- [TASK GOAL]
Reproduce the listing below word for word without changing any text, and leave the pictures out.

[Item-finding listing]
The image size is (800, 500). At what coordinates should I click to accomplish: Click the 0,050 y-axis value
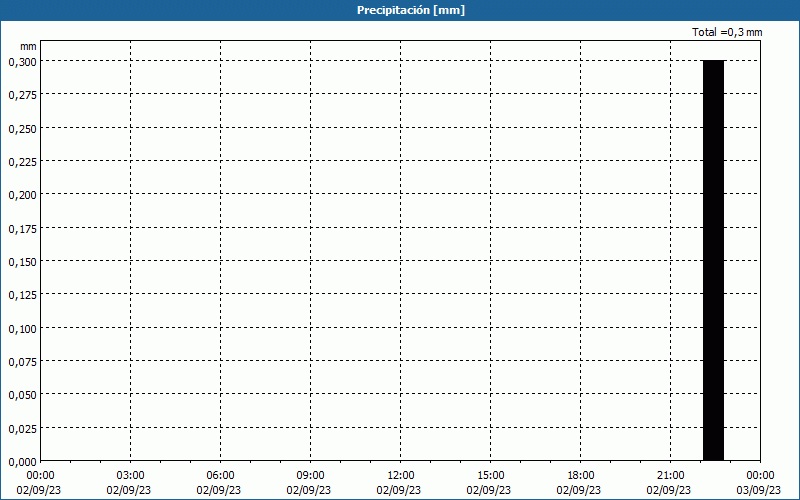[x=22, y=394]
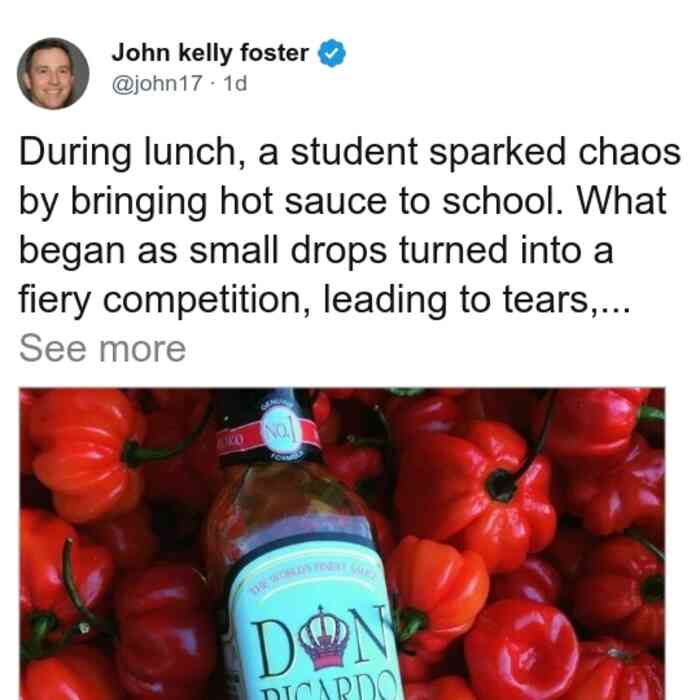Screen dimensions: 700x700
Task: Open John kelly foster's profile picture
Action: 53,74
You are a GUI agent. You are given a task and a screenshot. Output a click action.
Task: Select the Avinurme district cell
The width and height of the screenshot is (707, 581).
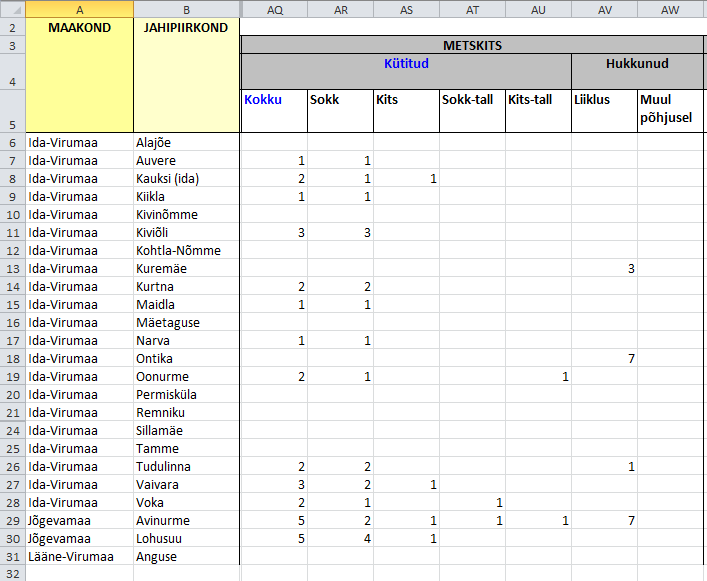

- [ANSWER BELOW]
The image size is (800, 500). At what coordinates should I click to accomplish: Click the 0,050 y-axis value
[x=22, y=394]
Screen dimensions: 700x700
Task: Open John kelly foster's profile picture
Action: 53,74
You are a GUI agent. You are given a task and a screenshot. Output a click action.
Task: Select the Avinurme district cell
The width and height of the screenshot is (707, 581).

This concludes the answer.